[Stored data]
+++

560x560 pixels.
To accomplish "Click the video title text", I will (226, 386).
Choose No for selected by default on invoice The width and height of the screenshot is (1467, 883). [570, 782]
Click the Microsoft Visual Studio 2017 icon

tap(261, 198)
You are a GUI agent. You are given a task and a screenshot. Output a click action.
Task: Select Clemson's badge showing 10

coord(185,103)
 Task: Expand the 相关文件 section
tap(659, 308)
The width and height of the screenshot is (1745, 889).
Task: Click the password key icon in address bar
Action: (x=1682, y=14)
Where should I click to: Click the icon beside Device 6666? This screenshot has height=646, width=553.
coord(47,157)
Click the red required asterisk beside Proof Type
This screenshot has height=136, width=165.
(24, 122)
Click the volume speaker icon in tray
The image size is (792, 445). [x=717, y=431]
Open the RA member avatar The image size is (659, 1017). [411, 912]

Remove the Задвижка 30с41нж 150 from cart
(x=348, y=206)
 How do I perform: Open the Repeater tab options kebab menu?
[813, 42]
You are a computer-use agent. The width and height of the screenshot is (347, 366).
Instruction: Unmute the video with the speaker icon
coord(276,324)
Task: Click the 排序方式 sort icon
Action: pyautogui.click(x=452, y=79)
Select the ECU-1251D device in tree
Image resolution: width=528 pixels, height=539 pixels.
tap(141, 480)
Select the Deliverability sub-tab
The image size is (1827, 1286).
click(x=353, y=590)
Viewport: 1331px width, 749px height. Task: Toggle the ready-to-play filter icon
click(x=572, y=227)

+++

Return each of the rows above word for word, covering every row from first to last.

● Full response:
560x560 pixels.
To accomplish "Click the video title text", I will (226, 386).
Choose No for selected by default on invoice The width and height of the screenshot is (1467, 883). [570, 782]
Click the Microsoft Visual Studio 2017 icon

tap(261, 198)
You are a GUI agent. You are given a task and a screenshot. Output a click action.
Task: Select Clemson's badge showing 10

coord(185,103)
 Task: Expand the 相关文件 section
tap(659, 308)
The width and height of the screenshot is (1745, 889).
Task: Click the password key icon in address bar
Action: (x=1682, y=14)
Where should I click to: Click the icon beside Device 6666? This screenshot has height=646, width=553.
coord(47,157)
Click the red required asterisk beside Proof Type
This screenshot has height=136, width=165.
(24, 122)
Click the volume speaker icon in tray
The image size is (792, 445). [x=717, y=431]
Open the RA member avatar The image size is (659, 1017). [411, 912]

Remove the Задвижка 30с41нж 150 from cart
(x=348, y=206)
 How do I perform: Open the Repeater tab options kebab menu?
[813, 42]
You are a computer-use agent. The width and height of the screenshot is (347, 366).
Instruction: Unmute the video with the speaker icon
coord(276,324)
Task: Click the 排序方式 sort icon
Action: pyautogui.click(x=452, y=79)
Select the ECU-1251D device in tree
Image resolution: width=528 pixels, height=539 pixels.
tap(141, 480)
Select the Deliverability sub-tab
The image size is (1827, 1286).
click(x=353, y=590)
Viewport: 1331px width, 749px height. Task: Toggle the ready-to-play filter icon
click(x=572, y=227)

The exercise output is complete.